Dateline: 08 February 2006

To understand one important element of the recent House leadership election, it is necessary to understand what an earmark is.

An earmark is a special clause inserted in bill – often a totally unrelated, but popular bill, such as support for Navy widows – that sets aside funds for specific purposes. The earmark is usually inserted by a powerful Congressman. Usually the money goes to a company or other organization in the Congressman’s district.

Of course, constitutionally, the purpose of appropriations bills is not to ensure the re-election of all incumbent congressmen. Nor is it to pay off people who donate money to a congressman’s re-election committee.

Rep John A. Boehner (R. Ohio) has been a powerful figure in Congress for some time. With more than a decade and a half’s service he has been a member of the majority leadership as Chairman of GOP Conference and, more recently, Chairman of the Education and Workforce Committee. He has had more opportunities than most to insert earmarks into bills. Yet, in 15 years’ service, he never has.

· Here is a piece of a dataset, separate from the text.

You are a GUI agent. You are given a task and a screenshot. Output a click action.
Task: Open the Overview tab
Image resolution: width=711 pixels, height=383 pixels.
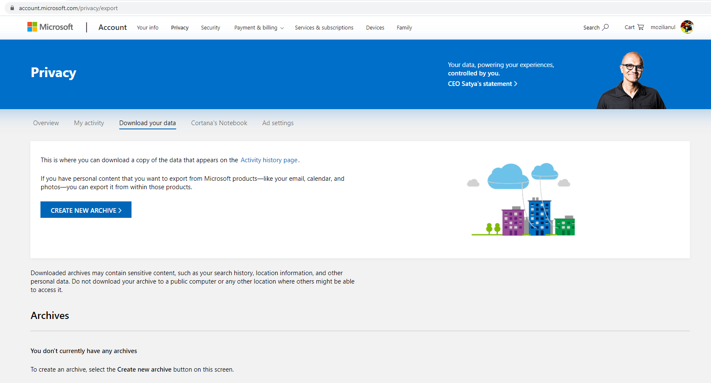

Under normal circumstances a candidate like Boehner would have stood no chance in the election against Chief Whip and acting Majority Leader Roy Blunt. Yet Boehner triumphed over Blunt, because circumstances are not normal. Boehner’s implicit claim of moral superiority over those congressmen of both parties who have thrown earmarks to their constituents like doggie treats is just the sort of thing that normally irritate other congressmen beyond measure.

But the Abramoff scandal has brought to everyone’s attention congressional practices that have been regarded as the norm for decades. The norm in Congress, is not what most Americans find acceptable. These practices do not pass the average American’s basic standards of integrity nor any reasonable reading of the Constitution.

What is needed is new leadership. The whole practice of earmarks needs to be abandoned. Pork and corporate welfare need to go with them. Protectionist tariffs and the whole complicated structure of corporate taxation should be thrown onto the bonfire. There is a clear need for openness and transparency in the relationship between Congress and lobbyists.

So far members of the Democrat leadership have shown that they don’t really understand what the fuss is about. What the Democrats want to do is turn the whole thing to partisan advantage. They are trying to pretend that earmarks, pork, and lobbying are Republican scandals, when it is perfectly obvious that they are congressional scandals. They long predate the Republican takeover of Congress after the elections of 1994.

It is just possible that the Republicans do get it. Electing Boehner was not the radical call for renewal that electing Shadegg would have been, but it is a clear signal that Republicans want to change Congress.

There is a long way to go. There is a lot of cleaning up to do in Washington. It is what Republicans were elected to do in 1994, and after a disastrous six-year diversion, there is a real chance that they are back on track.